White House Releases National Cybersecurity Strategy

The Legal Corner provides the legal community with an opportunity to share insights and comments on legal issues of the day. The comments herein do not necessarily reflect the views of The Coalition for Government Procurement.

By Rajesh De, Stephen Lilley, Veronica R. Glick, Dominique Shelton Leipzig, David A. Simon, Marcus A. Christian, Marcia G. Madsen, Howard W. Waltzman, Sasha Keck, and Lauren N. Williams, Mayer Brown

The Biden administration released its National Cybersecurity Strategy (“Strategy”) on March 2, 2023.1 The Strategy builds on previous policy actions by the Biden administration that sought to strengthen cybersecurity in critical infrastructure and protect personal data, including through regulatory action, government procurement requirements, and an emphasis on software security.

The Strategy calls for (1) a “[r]ebalanc[ing of] the responsibility to defend cyberspace,” under which the “most capable and best-positioned actors in cyberspace must be better stewards of the digital ecosystem,” with the Strategy notably highlighting the role of cloud services and software providers and (2) a “realign[ment of] incentives to favor long-term investments,” in part to “ensure that market forces and public programs alike reward security and resilience.” While still emphasizing public-private sector collaboration, the Strategy reflects an increased focus on regulatory action and private sector liability. Although many of the Strategy’s proposed changes will hinge on congressional action, if implemented by Congress and the administration, the Strategy would have significant consequences for certain businesses, including owners and operators of critical infrastructure, software developers, cloud providers, government contractors, and businesses that handle personal information. Understanding the Strategy and its potential implications accordingly will be important for companies across sectors.

The Strategy replaces the 2018 National Cyber Strategy and largely builds on the path charted by the 2021 Executive Order (EO) 14028, “Improving the Nation’s Cybersecurity,” and on the National Security Memorandum “Improving Cybersecurity for Critical Infrastructure Control Systems.” It sets out its priorities within five pillars: (1) defend critical infrastructure, (2) disrupt and dismantle threat actors, (3) shape market forces to drive security and resilience, (4) invest in a resilient future, and (5) forge international partnerships to pursue shared goals. Below we highlight key elements of these pillars that could have important implications for businesses, including:

  • Expanded regulation of critical sectors’ cybersecurity practices, including technology and cloud services
  • Potential legislative debates over liability frameworks for software security
  • Initiatives to increase the speed and scale of collaboration with the private sector to disrupt threat actor groups
  • Efforts to harmonize cybersecurity regulations that apply to businesses

Pillar One: Defend Critical Infrastructure

Pillar One aims to set out a regime for “collaborative defense that equitably distributes risk and responsibility, and delivers a foundational level of security and resilience for our digital ecosystem.” It identifies five strategic objectives: (1) establish cybersecurity requirements to support national security and public safety, (2) scale public-private collaboration, (3) integrate federal cybersecurity centers, (4) update federal incident response plans and processes, and (5) modernize federal defenses.

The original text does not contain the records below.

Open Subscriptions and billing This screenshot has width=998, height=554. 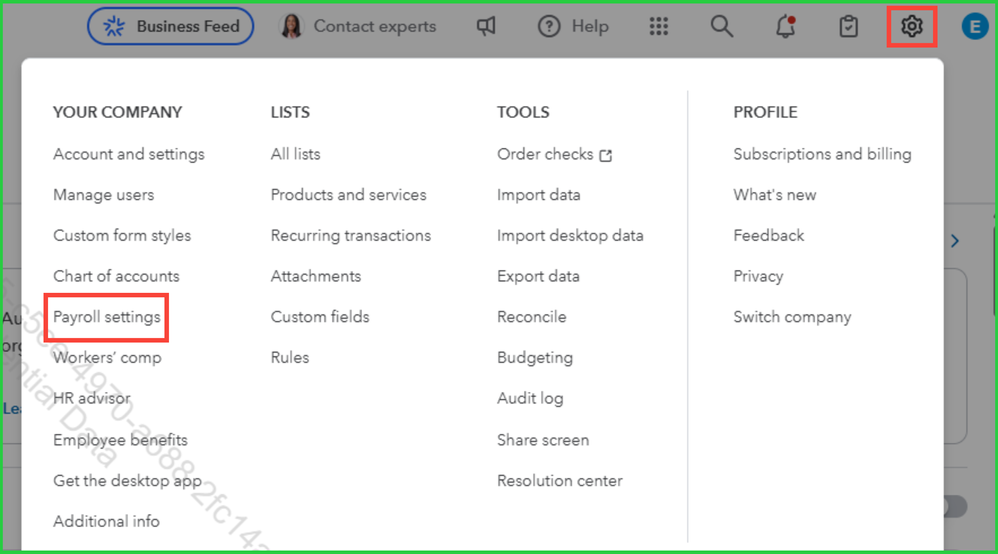pyautogui.click(x=822, y=154)
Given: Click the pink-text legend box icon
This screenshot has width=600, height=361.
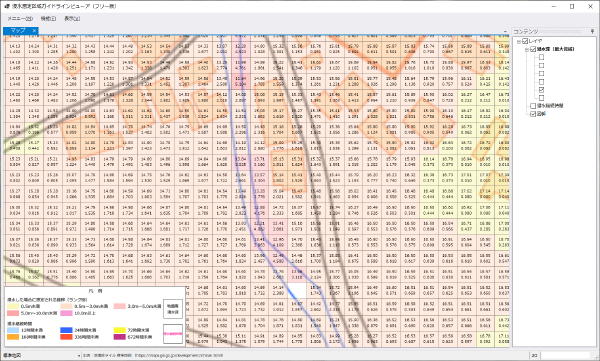Looking at the screenshot, I should pos(173,333).
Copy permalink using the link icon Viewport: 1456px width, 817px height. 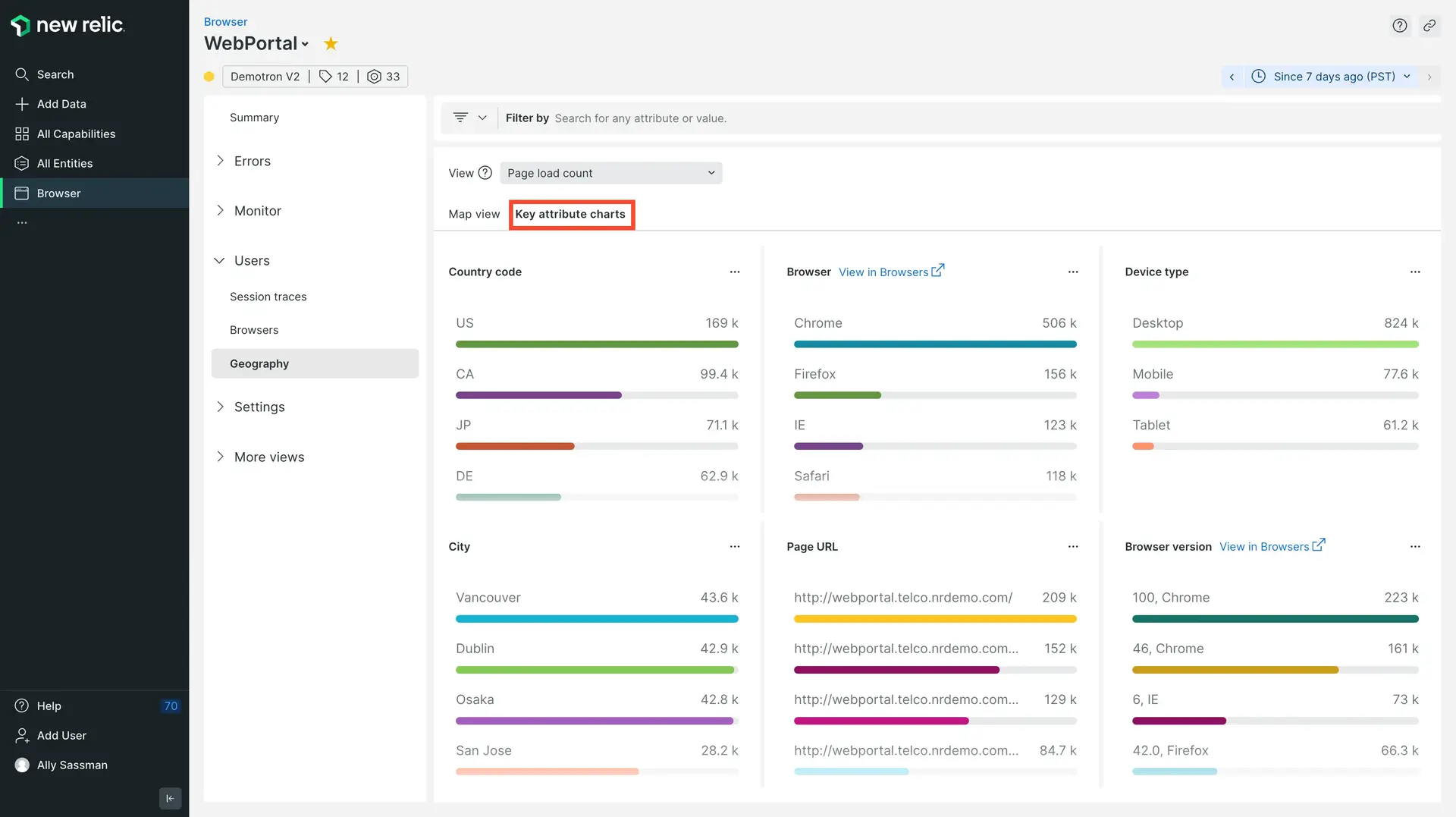point(1429,26)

New and expanded regulation is central to this pillar of the Strategy. The Strategy states that “[w]hile voluntary approaches to critical infrastructure cybersecurity have produced meaningful improvements, the lack of mandatory requirements has resulted in inadequate and inconsistent outcomes.” To address this, the Strategy tasks federal agencies with using existing authorities to set minimum cybersecurity requirements for critical sectors. The administration states its intent to work with Congress to pursue legislation to cover areas where gaps in authority are present. The Strategy also notes that the administration “encourage[s]” states and independent regulators to use their authorities to set cybersecurity requirements in a “deliberate and coordinated manner.”

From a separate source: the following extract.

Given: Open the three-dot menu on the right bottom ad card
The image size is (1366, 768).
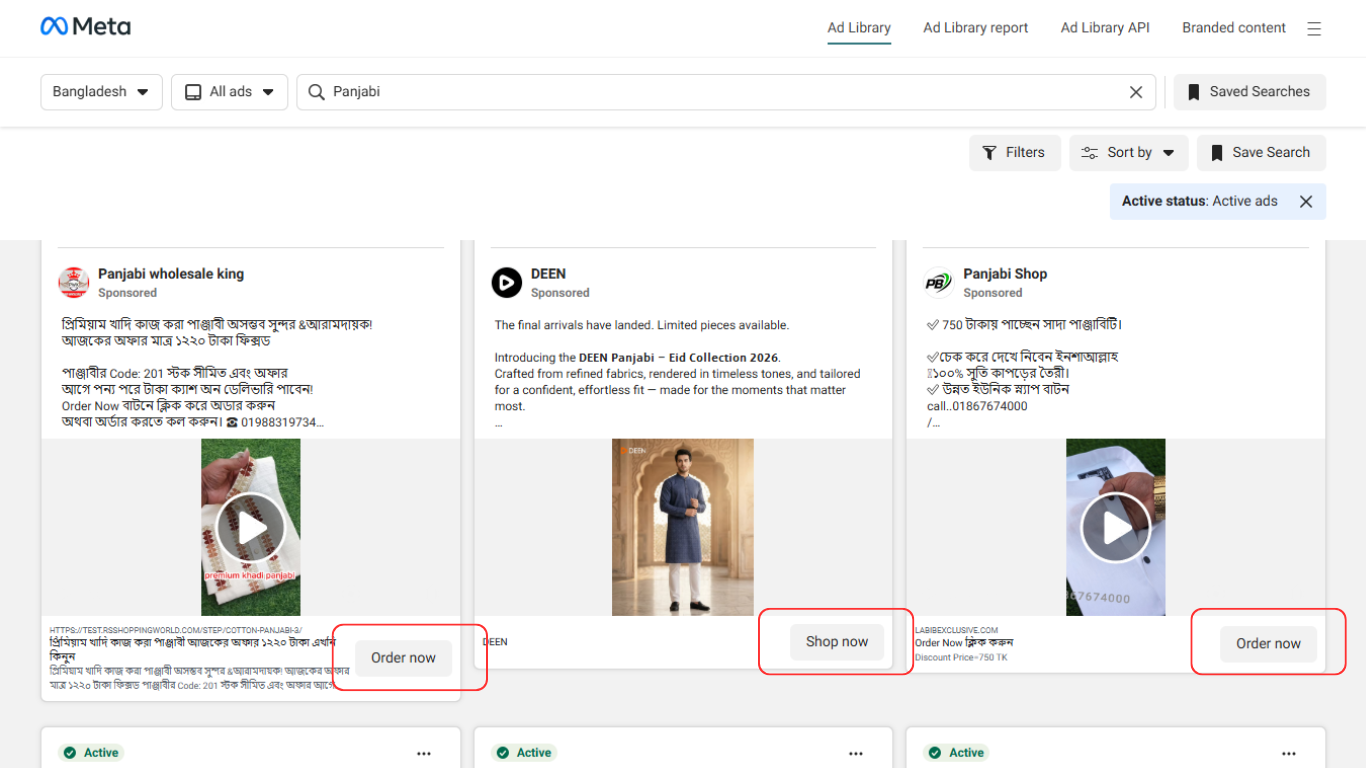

The Strategy identifies cloud-based services as a focus, given many sectors’ reliance on cloud infrastructure. The Strategy states that the administration plans to work with industry, Congress, and regulators to close any “gaps in authorities to drive better cybersecurity practices in the cloud computing industry.” To that end, during a rollout discussion of the Strategy at the Center for Strategic and International Studies (“CSIS”), Acting National Cyber Director Kemba Walden remarked that, since cloud services are a “baseline service across critical infrastructure sectors. . . [,] there needs to be some baseline minimum requirements that are common across all their customer sets.”2

The Strategy does not provide specifics on these intended regulations. Rather, it emphasizes “performance-based” requirements that “leverage existing cybersecurity frameworks, voluntary consensus standards, and guidance” including the Cybersecurity and Infrastructure Security Agency’s (“CISA”) Cybersecurity Performance Goals3 and the National Institute of Standards and Technology (NIST) Framework for Improving Critical Infrastructure Cybersecurity.4 The Strategy also describes an effort to be led by the Office of the National Cyber Director (“ONCD”), in coordination with the Office of Management and Budget (“OMB”), to harmonize federal cybersecurity regulations, which may be beneficial to cross-sector businesses facing conflicting and duplicative requirements. For example, the Strategy notes that the Cyber Incident Reporting Council will coordinate and deconflict federal incident reporting requirements.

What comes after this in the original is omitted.